Exercise » For this listing, reproduce the line with "532x399 pixels. Task: Open", the line with "Task: Activate the Meeting Frequency toggle", and the lines between, exactly as they stand. Leave out pictures and all other lines.

Records to use »

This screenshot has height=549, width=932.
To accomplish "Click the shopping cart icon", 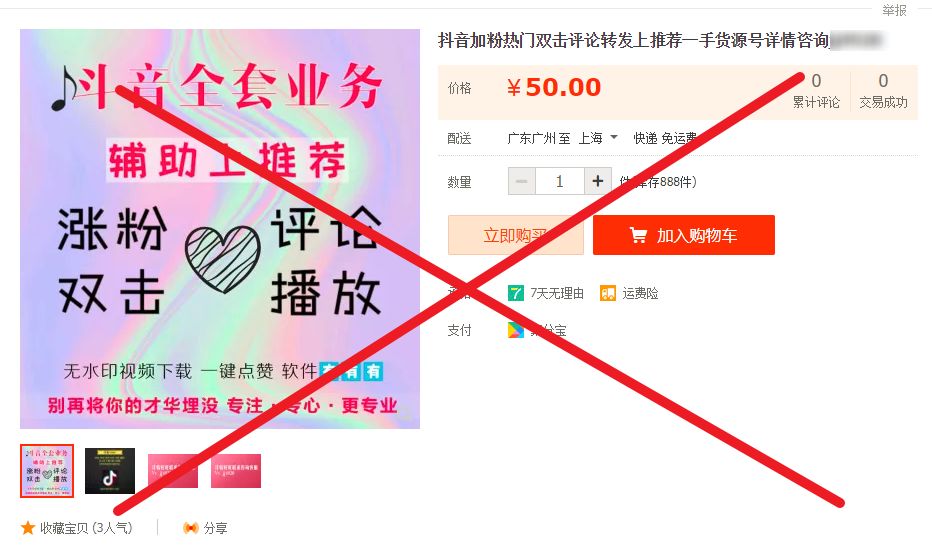I will point(638,235).
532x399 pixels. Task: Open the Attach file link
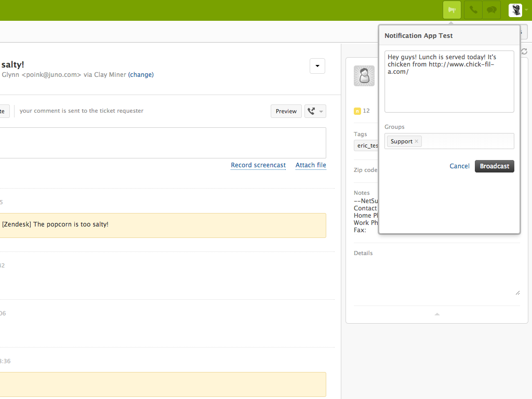pyautogui.click(x=311, y=165)
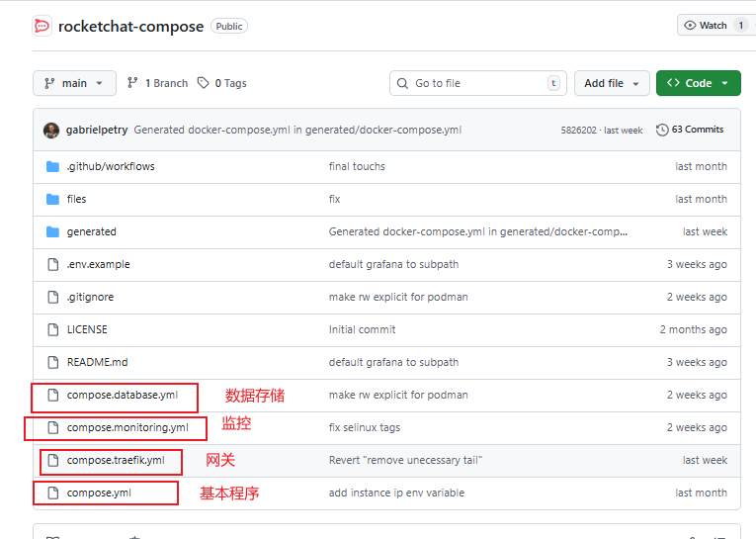Image resolution: width=756 pixels, height=539 pixels.
Task: Open README.md file link
Action: point(97,362)
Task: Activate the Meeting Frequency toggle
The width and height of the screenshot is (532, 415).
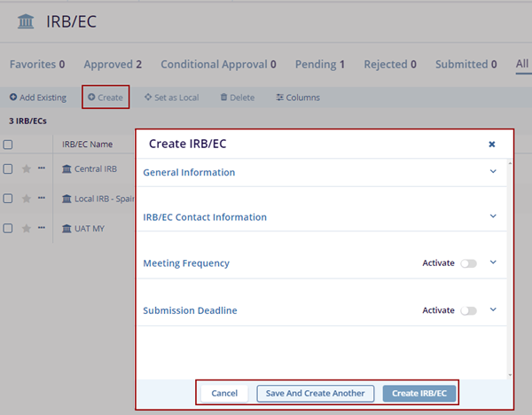Action: [468, 263]
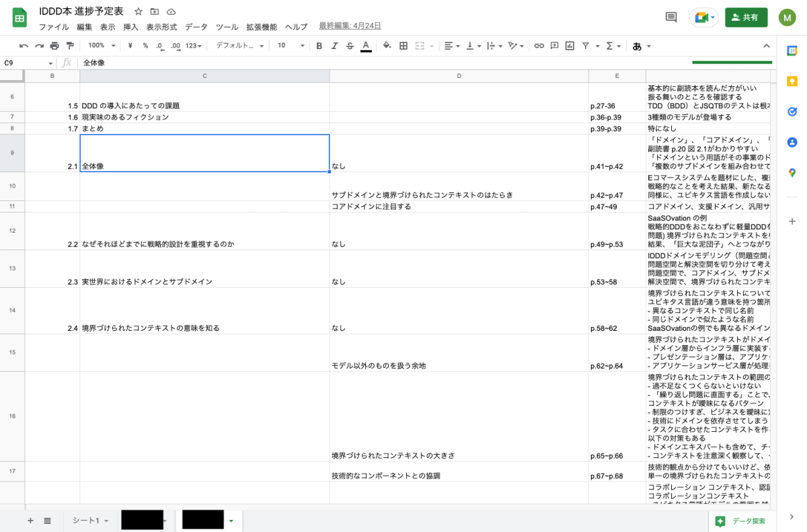The height and width of the screenshot is (532, 807).
Task: Open Google Keep from the side panel
Action: pyautogui.click(x=792, y=81)
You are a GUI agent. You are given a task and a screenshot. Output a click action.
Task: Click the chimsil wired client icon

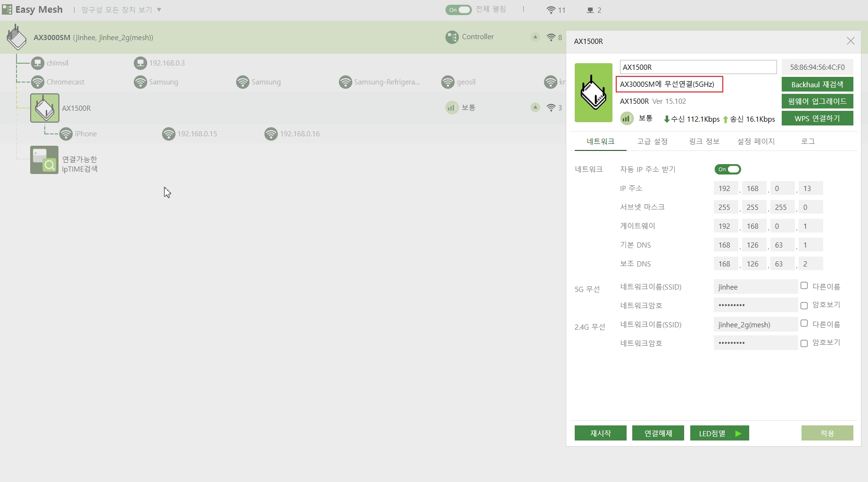point(38,63)
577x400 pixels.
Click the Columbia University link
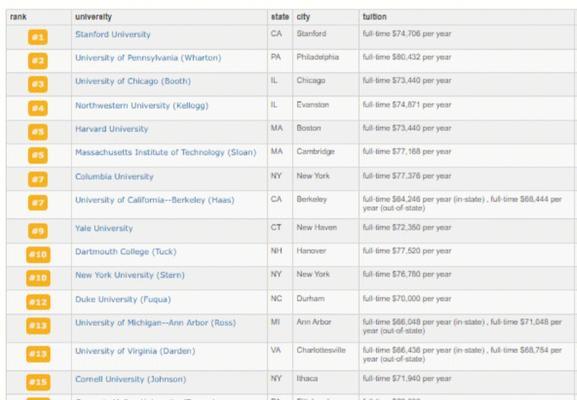[114, 177]
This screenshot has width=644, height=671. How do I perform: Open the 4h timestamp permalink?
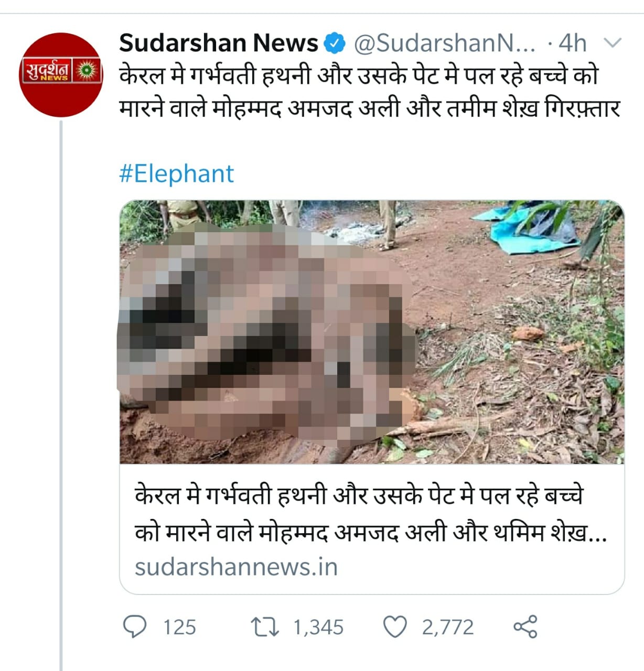573,43
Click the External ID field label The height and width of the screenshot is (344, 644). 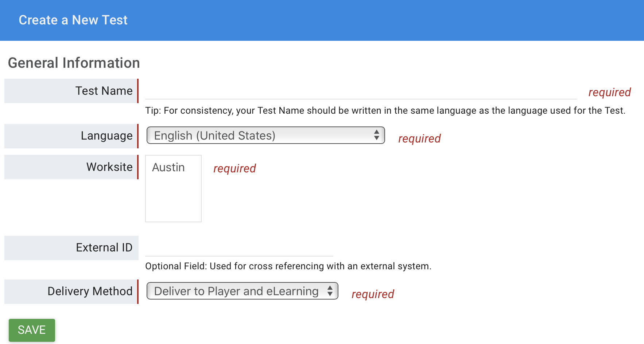tap(104, 247)
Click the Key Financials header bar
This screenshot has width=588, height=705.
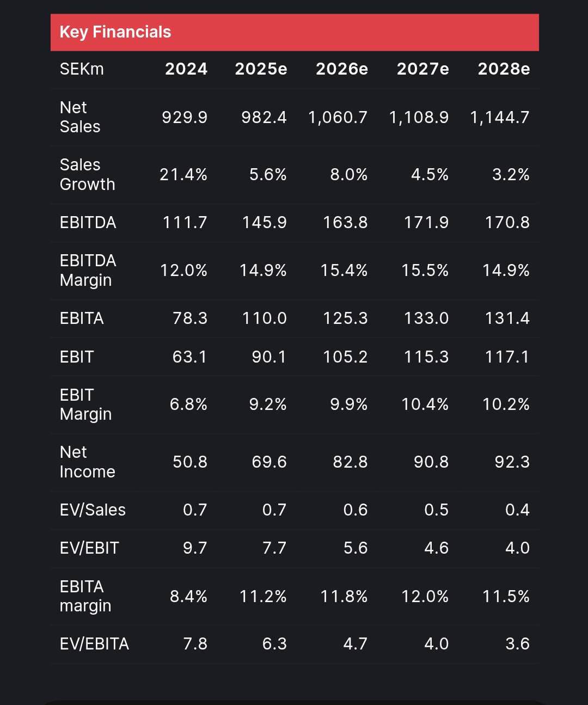coord(294,32)
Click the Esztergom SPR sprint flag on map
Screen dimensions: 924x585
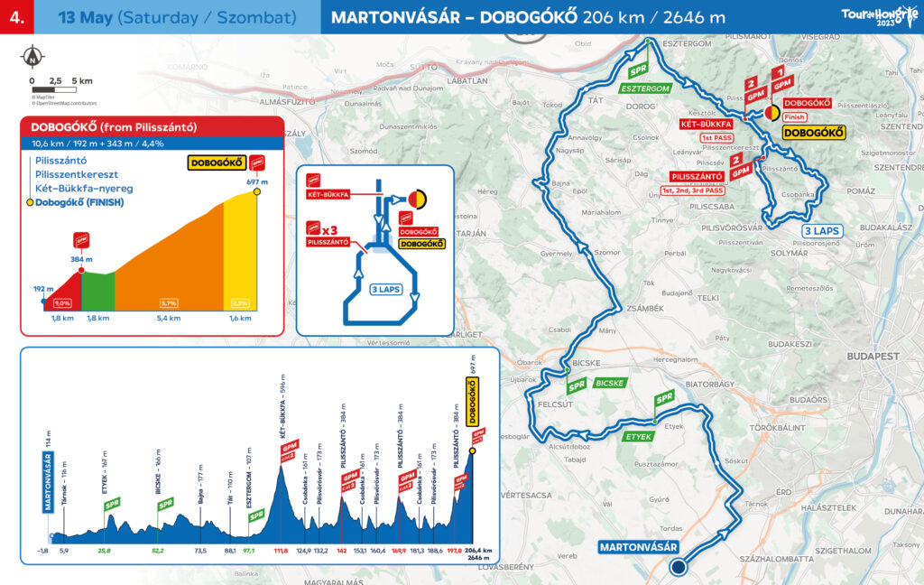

Finished task »
532x399 pixels. Task: Open the Attach file link
pyautogui.click(x=311, y=165)
Image resolution: width=756 pixels, height=539 pixels.
Task: Open README.md file link
Action: point(97,362)
Task: Activate the Meeting Frequency toggle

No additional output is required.